Submitted to: American Society of Plant Physiologists Meeting
Publication Type: Abstract Only
Publication Acceptance Date: 7/17/2000
Publication Date: N/A
Citation: N/A Interpretive Summary:
Technical Abstract: White lupin when subjected to a low phosphorus (P) environment forms proteoid (cluster) roots. Proteoid roots from P-stressed plants exude organic acids and acid phosphatase (APase) enzyme as a strategy to acquire unavailable P. We have isolated an APase cDNA clone that is highly expressed in P-stressed proteoid roots but not in other tissues. This white elupin APase cDNA clone is 1532 bps in length with an ORF of 1380 bp. The 460 amino acid lupin APase polypeptide shows good similarity with the purple APases of arabidopsis and bean.
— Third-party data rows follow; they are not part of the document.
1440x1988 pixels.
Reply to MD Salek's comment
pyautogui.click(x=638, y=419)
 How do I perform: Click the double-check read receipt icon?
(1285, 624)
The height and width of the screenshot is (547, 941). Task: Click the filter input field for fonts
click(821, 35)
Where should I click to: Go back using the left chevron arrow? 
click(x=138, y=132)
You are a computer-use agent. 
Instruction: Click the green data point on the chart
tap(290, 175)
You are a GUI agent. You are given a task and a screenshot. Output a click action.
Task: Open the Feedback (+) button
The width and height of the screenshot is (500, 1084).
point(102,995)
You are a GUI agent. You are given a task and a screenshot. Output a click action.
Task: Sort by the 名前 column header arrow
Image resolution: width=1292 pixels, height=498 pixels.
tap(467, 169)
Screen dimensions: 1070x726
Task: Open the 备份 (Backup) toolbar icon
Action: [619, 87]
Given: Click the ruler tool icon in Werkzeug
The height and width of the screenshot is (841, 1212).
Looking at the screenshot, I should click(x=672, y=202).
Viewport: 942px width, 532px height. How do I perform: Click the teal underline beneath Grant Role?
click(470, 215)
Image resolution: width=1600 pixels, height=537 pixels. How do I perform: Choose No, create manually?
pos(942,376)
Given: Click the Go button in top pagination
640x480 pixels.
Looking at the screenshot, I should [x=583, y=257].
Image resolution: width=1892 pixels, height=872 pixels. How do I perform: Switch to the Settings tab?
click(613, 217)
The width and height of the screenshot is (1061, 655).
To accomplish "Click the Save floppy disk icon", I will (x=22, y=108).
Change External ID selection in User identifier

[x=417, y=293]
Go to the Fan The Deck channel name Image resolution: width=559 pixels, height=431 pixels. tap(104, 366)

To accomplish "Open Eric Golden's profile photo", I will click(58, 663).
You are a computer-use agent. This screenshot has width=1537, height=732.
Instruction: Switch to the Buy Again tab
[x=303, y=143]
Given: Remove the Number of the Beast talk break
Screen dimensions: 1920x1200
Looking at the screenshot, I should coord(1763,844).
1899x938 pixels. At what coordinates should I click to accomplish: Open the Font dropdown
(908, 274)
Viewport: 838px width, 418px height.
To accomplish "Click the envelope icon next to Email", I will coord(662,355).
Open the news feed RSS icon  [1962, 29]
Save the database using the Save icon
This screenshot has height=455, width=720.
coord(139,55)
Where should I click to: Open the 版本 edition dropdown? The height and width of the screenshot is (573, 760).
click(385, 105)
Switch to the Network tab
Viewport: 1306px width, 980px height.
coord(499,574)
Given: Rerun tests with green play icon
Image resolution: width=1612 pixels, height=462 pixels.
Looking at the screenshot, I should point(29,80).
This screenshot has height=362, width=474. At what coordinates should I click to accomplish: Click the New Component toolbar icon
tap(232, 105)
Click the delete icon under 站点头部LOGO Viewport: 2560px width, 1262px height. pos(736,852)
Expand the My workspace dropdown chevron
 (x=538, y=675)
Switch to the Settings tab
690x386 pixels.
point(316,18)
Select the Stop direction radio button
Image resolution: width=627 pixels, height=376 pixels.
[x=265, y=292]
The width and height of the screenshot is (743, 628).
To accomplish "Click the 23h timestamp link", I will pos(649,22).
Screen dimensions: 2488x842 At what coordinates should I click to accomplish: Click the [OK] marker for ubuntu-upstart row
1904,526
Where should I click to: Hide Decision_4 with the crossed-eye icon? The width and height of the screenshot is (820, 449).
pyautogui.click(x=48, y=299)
In order to establish if this APase cDNA encoded the APase enzyme exuded from P-stressed proteoid roots, we purified the exuded APase and determined its N terminal amino acid sequence. Amino acid residues 32-41 of the deduced APase polypeptide were a direct match with the 10 N terminal amino acids of the exuded enzyme. These data demonstrate that we have in fact isolated the cDNA encoding the P- stress induced APase exuded from proteoid roots. The processed, exuded enzyme is comprised of 429 AA with a presequence of 31 AA. PSORT analysis of the 31 AA presequence targets the protein to the outside of the cell with a .82 certainty. Antibodies have been produced to lupin P-stress exuded APase for cellular localization studies. In addition, the 5'- upstream region of the lupin APase gene has been isolated.